▶ _DIRECTIONS FOR THIS TASK_: Using only the entries below, output the lines starting at the one containing "The width and" and ending at the one containing "the FEWS NET", exactly and inclusive of both, omitting the pictures.

DATA FOR ANALYSIS below:

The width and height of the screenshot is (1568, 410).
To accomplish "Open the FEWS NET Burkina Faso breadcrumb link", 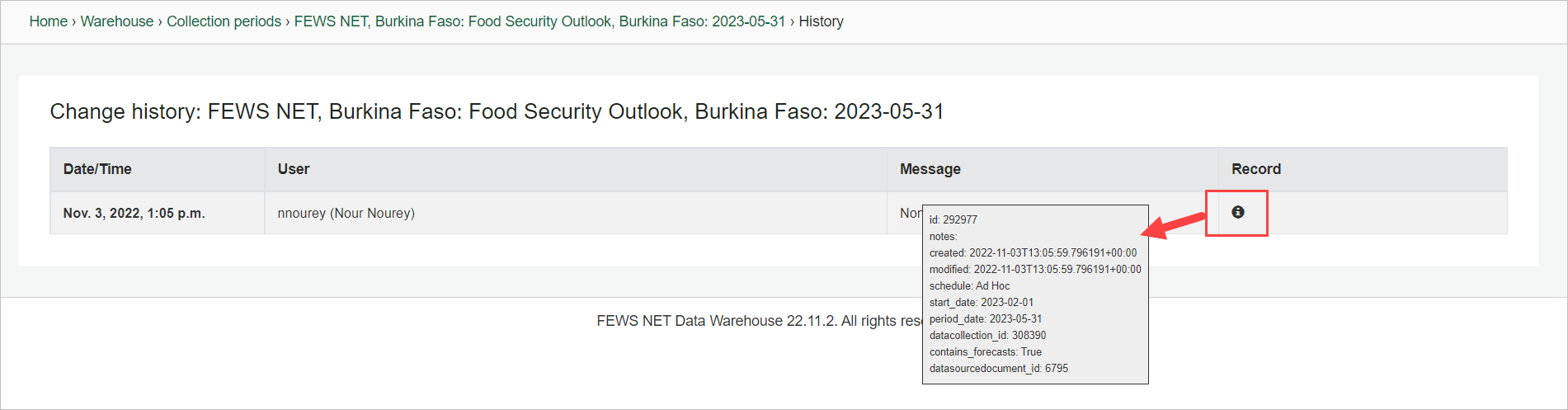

End of DATA FOR ANALYSIS.
DATA FOR ANALYSIS below:

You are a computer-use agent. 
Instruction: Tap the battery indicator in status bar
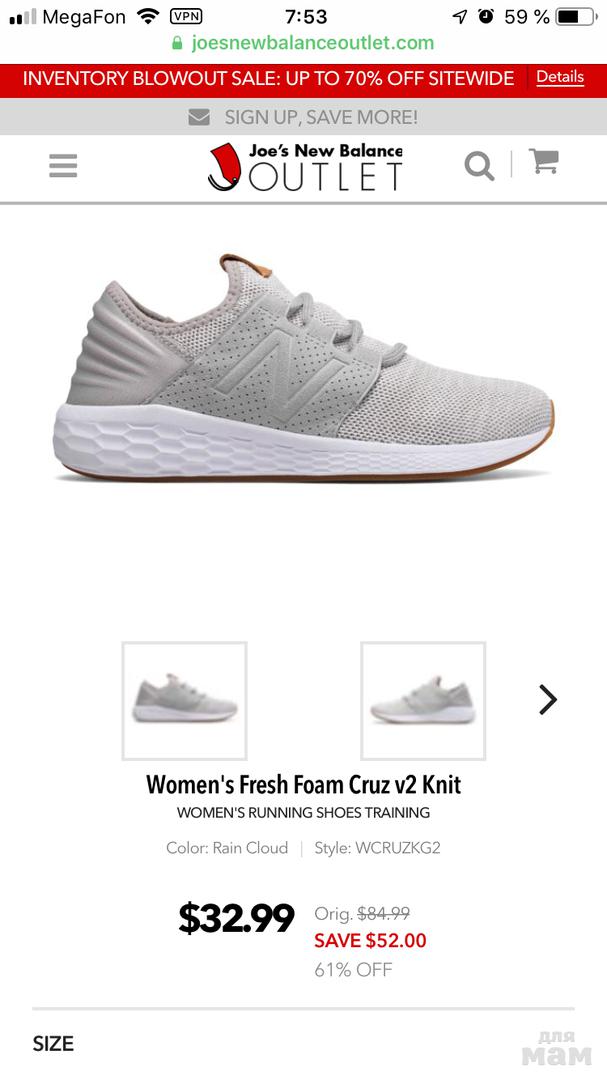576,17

End of DATA FOR ANALYSIS.

▶ _WRITTEN RESPONSE_:
The width and height of the screenshot is (1568, 410).
To accomplish "Open the FEWS NET Burkina Faso breadcrumb link", 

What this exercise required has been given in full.